La memoria habita en la calle de Regina, número 66.
Ahí está el Museo casa de la memoria indómita, donde un guía da la bienvenida ejerciendo el poder de la palabra. Explica desde la entraña cómo se han documentado los casos de desapariciones forzadas desde 1969, cómo el gobierno anula a las personas incómodas, cómo las madres y padres recuerdan a sus desaparecidos hasta donde el cuerpo les da vida.
Durante el recorrido se escuchan testimonios de personas torturadas por las agencias de poder, se camina por diversas salas donde se rememoran matanzas como la de 1968 y 1971 y se convive con el sentir de los familiares de todas esas personas ausentes.
La única justicia a la que aspiran las familias que crearon el museo es la que el pueblo mexicano les pueda dar: del gobierno ya no esperan nada. Y esa justicia viene exclusivamente de la memoria, de las ideas que se encuentran como semilla en el museo y que pueden hacer eco en todos los rincones del país.

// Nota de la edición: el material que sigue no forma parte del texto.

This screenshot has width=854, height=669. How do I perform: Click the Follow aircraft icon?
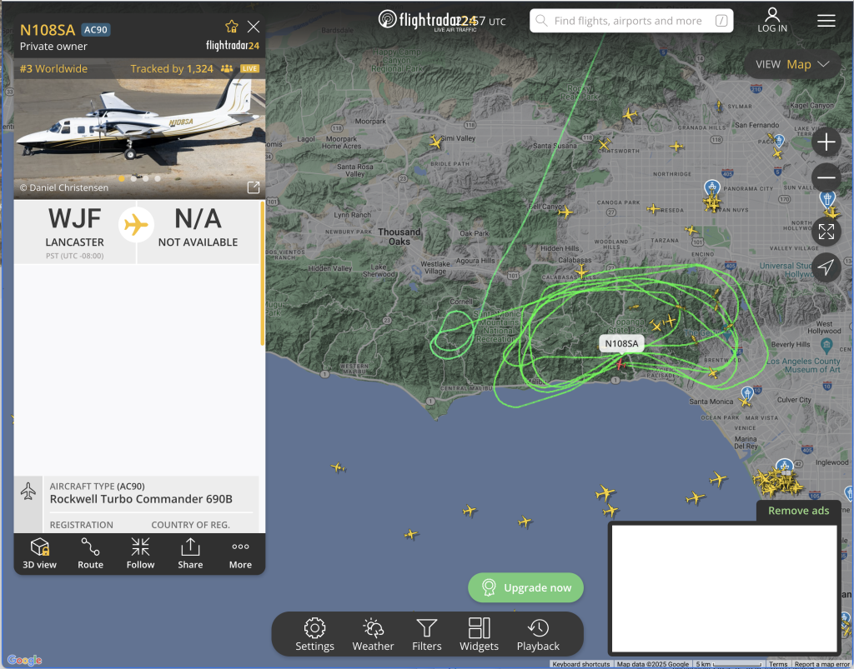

El Archivo General de la Nación resguarda los nombres de muchos desaparecidos. Están catalogados como criminales: el discurso del Estado busca que su conocida “verdad histórica” quede para la posteridad. Los responsables buscan que el olvido caiga sobre los nombres de los desaparecidos.
No lo debemos permitir.
Si acaso, lo que debe quedar en el olvido son los nombres de los verdaderos criminales; del de la guayabera y el otro, asesinos de Tlatelolco, el que lloró como perro, el que no sabe ni leer. ¿Por qué permitimos que hasta las calles que marcan nuestros pasos lleven sus nombres? Ojalá los que siguen vivos tengan el castigo preciso, pero si no les llega la justicia, que les llegue nuestro olvido. Recordemos en su lugar a Rosario Ibarra de Piedra y a su hijo Jesús Piedra. Recordemos a Julio César Mondragón aunque hayan querido arrancar su rostro de nuestras memorias. Rememoremos a todas las personas que hoy nos faltan.
Ellos arrancan a miles de esta tierra. No dejemos que también nos arranquen su memoria.